Hammond had to acknowledge that he hadn’t any, that he hadn’t known one was necessary.
“Sorry then,” politely informed the policeman, “but the waterfront beyond here is out of bounds for any one not holding a pass signed by Inspector Little and the camp superintendent. That’s orders.”
Considerably abashed, Hammond struck back for the camp. He would try Acey Smith for a waterfront pass. Likely, in view of the superintendent’s previous anxiety to have him leave on the early boat, he would be refused point-blank, but it was worth finding out.
He turned at a shrill tooting out beyond the field of boomed pulpwood. A tug was just coming in the gap. They must be running wild to-day—and perhaps this would be the last one in before the strike was called. He had better take it over to Kam City, he reflected.
The tug had docked when Hammond reached the camp’s “main street,” and he noted that along with a number of questionable-looking men in city garb the dark-eyed girl in the sable furs, known as Yvonne, descended the gang-plank. Acey Smith was not in his office nor anywhere about the docks.
Two members of the mounted force examined the passes of the passengers as they came off the dock. The men dispersed into the upper reaches of the camp, while the girl paused to talk to a tall, black-whiskered man in an over-long rusty black coat who went down to meet her.

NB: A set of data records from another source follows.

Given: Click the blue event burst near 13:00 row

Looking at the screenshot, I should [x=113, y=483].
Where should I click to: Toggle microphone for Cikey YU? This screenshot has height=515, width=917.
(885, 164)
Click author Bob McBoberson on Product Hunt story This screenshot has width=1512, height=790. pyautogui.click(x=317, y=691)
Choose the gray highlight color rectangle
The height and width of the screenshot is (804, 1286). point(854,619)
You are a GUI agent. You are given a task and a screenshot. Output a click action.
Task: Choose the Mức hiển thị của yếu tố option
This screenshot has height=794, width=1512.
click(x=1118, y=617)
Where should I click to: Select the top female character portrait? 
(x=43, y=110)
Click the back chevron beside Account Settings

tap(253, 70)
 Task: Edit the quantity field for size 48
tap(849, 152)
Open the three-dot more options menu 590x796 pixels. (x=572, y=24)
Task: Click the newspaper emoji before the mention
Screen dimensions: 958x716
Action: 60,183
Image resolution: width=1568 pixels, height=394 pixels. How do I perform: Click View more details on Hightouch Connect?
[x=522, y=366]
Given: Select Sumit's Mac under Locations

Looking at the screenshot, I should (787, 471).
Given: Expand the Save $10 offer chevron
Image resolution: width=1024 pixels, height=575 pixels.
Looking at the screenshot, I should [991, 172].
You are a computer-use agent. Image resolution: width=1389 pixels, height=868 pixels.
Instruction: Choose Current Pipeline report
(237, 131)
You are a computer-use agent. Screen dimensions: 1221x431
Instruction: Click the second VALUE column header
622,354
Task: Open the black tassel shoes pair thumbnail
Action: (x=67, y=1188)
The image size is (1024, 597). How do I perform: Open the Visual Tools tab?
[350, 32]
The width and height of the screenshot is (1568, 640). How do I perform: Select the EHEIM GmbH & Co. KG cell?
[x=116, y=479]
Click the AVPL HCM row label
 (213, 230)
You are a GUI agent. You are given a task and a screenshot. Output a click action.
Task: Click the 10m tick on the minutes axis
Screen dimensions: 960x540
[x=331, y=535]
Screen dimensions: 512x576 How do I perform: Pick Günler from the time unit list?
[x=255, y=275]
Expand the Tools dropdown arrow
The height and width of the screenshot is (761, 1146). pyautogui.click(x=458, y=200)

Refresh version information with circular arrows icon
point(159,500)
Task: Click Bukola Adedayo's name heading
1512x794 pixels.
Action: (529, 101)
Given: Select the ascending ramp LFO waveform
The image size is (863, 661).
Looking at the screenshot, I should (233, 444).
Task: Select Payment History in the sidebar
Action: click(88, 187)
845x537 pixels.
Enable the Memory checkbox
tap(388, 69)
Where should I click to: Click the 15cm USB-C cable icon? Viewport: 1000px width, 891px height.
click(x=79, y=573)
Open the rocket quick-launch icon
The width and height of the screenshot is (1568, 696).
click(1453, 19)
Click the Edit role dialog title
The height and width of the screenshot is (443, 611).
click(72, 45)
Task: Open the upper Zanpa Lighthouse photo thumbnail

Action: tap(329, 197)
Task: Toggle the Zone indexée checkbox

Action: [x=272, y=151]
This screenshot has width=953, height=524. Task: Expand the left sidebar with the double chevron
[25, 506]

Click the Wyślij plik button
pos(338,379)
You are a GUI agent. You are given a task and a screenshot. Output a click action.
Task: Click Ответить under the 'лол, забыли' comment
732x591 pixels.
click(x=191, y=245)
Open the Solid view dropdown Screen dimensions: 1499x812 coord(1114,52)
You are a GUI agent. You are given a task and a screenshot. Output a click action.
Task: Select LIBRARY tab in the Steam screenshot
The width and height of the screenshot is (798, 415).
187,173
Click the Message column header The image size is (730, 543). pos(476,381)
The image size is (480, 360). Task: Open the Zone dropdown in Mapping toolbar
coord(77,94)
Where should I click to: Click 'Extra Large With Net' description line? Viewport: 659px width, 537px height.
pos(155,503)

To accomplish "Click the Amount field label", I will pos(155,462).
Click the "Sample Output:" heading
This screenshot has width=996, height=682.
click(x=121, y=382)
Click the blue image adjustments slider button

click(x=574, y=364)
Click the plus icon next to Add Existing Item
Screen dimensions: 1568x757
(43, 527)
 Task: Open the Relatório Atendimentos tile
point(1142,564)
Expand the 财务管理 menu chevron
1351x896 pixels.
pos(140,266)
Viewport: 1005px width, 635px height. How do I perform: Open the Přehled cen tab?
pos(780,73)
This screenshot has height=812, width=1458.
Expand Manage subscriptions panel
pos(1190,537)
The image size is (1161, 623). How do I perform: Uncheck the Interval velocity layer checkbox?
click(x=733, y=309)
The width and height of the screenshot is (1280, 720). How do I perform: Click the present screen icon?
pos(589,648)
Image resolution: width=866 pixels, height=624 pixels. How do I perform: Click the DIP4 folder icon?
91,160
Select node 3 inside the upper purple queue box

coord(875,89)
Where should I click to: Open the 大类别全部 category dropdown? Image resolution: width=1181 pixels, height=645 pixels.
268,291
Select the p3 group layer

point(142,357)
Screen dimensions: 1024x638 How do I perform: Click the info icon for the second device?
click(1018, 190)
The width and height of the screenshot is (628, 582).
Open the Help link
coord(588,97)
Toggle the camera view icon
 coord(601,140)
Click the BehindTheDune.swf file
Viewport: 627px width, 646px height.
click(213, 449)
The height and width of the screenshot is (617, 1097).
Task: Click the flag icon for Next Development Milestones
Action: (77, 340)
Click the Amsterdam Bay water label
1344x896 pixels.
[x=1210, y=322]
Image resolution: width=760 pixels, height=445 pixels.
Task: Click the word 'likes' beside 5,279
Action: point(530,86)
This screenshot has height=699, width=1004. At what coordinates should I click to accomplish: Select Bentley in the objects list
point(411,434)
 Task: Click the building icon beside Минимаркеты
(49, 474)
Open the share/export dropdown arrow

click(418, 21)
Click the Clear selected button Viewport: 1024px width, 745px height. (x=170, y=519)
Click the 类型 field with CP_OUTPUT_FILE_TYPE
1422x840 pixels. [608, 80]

Hammond was sure he saw first impatience then anger come into Yvonne’s dark face as the Rev. Nathan Stubbs conversed with her in guarded undertones. Suddenly she swept away from him with a stamp of her little foot and went direct to the office of Acey Smith, where she entered without rapping.
The tug took off little freight and took on less. Its whistle gave a sharp warning blast.
Hammond raced down to the dock. The deck-hands were actually pulling up the gang-plank and unsnubbing the hawsers.
He held out his pass for the mounties to see as he went by, conscious that some one was racing at his heels. A strong hand reached out and clutched at his shoulder, and he flung it off unceremoniously. The gang-plank was up, but he cleared the space between the edge of the dock and the tug’s low deck in a flying leap.
He turned to see the Rev. Nathan Stubbs being unceremoniously yanked back off the dock by policemen as he continued to gesticulate in a wild, appealing fashion at Hammond.